UNITED STATES DISTRICT COURT CENTRAL DISTRICT OF CALIFORNIA
Aug 7, 2018
Case No. 5:18-cv-01062-AB (KSx) (C.D. Cal. Aug. 7, 2018)

Opinion

Case No. 5:18-cv-01062-AB (KSx)

08-07-2018

CHRISTIAN MELENDEZ, on behalf of others similarly situated, Plaintiff, v. J&B INVESTMENTS, INC., et al., Defendants.

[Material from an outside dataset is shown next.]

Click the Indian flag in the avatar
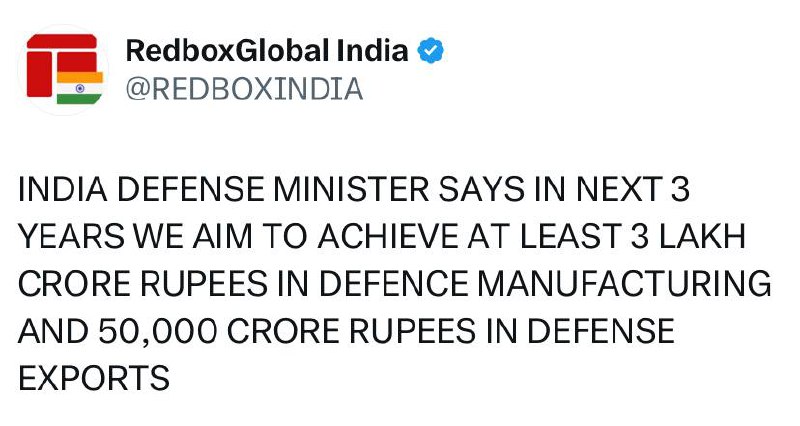The image size is (800, 426). (80, 86)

ORDER GRANTING PLAINTIFF'S MOTION TO REMAND AND DENYING DEFENDANTS' MOTION TO DISMISS AS MOOT

Plaintiff Christian Melendez ("Plaintiff") filed a Complaint in Riverside County Superior Court on April 5, 2018. Dkt. No. 1-2. The Complaint alleges that Defendants J&B Investments, Inc. ("J&B") and Gypsum Management and Supply, Inc. ("GMS") (collectively, "Defendants") violated various California labor laws. Id. On May 17, 2018, Defendants removed the case to this Court. See Notice of Removal (Dkt. No. 1). Defendants then filed a motion to dismiss or strike the Complaint on May 24, 2018. Dkt. No. 10. Plaintiff has opposed that motion, and Defendants filed a reply. Dkt. Nos. 16, 25. On June 18, 2018, Plaintiff filed a motion to remand. Dkt. No. 15. Defendants opposed the motion, and Plaintiff filed a reply. Dkt. Nos. 19, 26. The Court heard oral arguments regarding the motions on August 3, 2018. For the following reasons, the Court GRANTS Plaintiff's motion to remand and DENIES Defendants' motion to dismiss or strike as moot.

I. BACKGROUND

J&B is a California corporation with a principal place of business in San Diego, California. Compl., ¶ 7. J&B transports and delivers building materials throughout California from its six regional centers around the state. Compl., ¶ 10. GMS is a national company incorporated in Georgia with a principal place of business in Georgia. Compl., ¶ 6. GMS purchased J&B in March 2015, and J&B became a subsidiary of GMS. Compl., ¶ 11.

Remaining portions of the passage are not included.